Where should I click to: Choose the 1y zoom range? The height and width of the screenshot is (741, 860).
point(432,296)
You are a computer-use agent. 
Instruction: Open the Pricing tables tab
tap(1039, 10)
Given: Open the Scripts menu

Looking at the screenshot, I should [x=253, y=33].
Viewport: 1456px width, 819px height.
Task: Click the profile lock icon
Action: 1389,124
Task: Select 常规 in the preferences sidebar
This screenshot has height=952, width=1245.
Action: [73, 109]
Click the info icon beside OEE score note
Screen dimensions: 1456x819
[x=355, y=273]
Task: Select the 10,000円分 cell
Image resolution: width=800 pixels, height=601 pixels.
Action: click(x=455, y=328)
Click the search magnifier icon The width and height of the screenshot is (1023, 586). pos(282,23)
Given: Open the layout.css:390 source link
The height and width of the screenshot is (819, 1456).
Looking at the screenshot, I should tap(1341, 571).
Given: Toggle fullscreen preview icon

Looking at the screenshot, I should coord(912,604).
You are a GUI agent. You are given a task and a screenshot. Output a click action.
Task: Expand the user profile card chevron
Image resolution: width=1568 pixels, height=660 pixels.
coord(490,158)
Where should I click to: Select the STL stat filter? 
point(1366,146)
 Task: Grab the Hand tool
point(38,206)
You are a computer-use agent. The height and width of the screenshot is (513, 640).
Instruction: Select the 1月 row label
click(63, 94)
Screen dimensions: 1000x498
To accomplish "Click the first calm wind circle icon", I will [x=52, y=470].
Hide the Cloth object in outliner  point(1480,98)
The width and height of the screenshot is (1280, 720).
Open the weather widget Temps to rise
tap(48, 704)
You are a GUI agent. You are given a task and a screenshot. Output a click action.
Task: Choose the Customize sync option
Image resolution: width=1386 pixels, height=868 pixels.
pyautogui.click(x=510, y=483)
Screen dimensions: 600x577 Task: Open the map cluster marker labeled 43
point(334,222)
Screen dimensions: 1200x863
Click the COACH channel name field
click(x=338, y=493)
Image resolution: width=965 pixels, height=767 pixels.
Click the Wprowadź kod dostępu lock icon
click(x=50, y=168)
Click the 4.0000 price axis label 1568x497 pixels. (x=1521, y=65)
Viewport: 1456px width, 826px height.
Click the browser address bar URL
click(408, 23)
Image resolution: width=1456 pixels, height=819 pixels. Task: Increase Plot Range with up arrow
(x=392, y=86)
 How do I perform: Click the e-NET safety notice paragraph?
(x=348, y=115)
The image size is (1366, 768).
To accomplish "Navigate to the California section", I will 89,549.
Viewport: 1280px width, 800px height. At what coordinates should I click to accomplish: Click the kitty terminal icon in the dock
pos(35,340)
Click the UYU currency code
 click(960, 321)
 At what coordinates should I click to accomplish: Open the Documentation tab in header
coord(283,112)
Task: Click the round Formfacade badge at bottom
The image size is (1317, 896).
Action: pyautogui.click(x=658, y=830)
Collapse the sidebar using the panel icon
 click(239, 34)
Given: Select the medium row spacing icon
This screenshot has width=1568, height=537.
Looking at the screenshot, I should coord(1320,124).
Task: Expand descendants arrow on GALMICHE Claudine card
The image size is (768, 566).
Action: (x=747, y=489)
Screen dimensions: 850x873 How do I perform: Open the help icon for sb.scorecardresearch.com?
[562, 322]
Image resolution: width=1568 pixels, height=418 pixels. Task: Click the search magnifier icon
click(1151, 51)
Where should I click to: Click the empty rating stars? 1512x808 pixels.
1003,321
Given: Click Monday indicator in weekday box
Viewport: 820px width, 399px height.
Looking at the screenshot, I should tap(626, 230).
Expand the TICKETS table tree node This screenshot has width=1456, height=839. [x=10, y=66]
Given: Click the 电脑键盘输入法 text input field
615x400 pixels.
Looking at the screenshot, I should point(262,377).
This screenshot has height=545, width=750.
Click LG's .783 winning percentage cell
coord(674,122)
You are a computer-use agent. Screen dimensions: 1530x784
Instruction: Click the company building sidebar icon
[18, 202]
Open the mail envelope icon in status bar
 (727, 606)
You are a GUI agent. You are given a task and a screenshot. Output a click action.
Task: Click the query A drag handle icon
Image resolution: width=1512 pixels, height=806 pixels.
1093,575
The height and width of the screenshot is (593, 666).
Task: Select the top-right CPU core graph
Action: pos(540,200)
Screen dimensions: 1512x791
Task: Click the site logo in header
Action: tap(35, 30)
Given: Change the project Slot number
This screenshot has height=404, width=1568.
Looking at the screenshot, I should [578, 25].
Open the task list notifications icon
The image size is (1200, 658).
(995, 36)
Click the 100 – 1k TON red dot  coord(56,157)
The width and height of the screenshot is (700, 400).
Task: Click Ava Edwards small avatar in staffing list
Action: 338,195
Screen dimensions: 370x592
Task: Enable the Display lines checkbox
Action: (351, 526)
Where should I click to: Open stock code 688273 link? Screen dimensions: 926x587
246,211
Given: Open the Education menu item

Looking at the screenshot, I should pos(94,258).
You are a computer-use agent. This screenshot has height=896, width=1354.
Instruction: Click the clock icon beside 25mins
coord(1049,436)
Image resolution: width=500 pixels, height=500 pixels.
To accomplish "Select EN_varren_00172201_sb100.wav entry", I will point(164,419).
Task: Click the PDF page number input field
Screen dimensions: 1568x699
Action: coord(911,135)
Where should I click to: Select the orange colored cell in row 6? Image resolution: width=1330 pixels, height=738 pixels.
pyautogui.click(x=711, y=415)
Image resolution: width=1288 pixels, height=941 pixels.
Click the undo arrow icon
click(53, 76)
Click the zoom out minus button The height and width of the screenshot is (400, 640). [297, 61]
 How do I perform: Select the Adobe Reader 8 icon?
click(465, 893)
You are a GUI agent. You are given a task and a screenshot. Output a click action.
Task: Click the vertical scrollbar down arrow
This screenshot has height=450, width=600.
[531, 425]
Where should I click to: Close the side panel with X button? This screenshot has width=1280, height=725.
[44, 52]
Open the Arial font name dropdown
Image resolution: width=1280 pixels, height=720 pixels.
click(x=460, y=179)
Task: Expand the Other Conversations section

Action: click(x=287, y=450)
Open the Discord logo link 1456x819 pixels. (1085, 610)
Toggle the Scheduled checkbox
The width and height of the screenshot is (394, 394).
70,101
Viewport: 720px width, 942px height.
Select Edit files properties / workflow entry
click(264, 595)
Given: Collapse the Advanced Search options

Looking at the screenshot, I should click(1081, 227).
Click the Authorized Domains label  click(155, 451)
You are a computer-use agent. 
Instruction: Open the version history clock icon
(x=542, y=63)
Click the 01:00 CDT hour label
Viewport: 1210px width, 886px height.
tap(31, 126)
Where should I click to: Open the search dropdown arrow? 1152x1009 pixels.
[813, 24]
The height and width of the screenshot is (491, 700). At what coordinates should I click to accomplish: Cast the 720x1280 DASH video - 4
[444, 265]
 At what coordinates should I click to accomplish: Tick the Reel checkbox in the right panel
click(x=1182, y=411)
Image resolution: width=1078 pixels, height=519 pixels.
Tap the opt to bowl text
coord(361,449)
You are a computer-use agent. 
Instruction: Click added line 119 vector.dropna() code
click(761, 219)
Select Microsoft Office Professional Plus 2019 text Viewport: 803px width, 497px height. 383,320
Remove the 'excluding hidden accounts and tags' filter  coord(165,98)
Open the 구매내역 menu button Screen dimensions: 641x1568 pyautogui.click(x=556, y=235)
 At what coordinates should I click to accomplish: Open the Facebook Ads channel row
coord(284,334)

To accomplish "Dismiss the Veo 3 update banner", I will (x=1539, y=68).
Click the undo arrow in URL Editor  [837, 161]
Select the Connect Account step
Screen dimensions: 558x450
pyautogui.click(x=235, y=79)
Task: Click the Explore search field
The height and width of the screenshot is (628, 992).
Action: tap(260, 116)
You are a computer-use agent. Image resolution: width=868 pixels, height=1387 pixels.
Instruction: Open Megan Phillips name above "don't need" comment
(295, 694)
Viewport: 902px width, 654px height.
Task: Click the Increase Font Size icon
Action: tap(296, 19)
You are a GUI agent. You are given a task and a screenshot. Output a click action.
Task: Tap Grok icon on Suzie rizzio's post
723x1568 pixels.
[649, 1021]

........

Objective: Retype the material word for word, from its first line up to and including the line that contains "tap(1039, 10)".

Solution for this task:
Where should I click to: Choose the 1y zoom range? The height and width of the screenshot is (741, 860).
point(432,296)
You are a computer-use agent. 
Instruction: Open the Pricing tables tab
tap(1039, 10)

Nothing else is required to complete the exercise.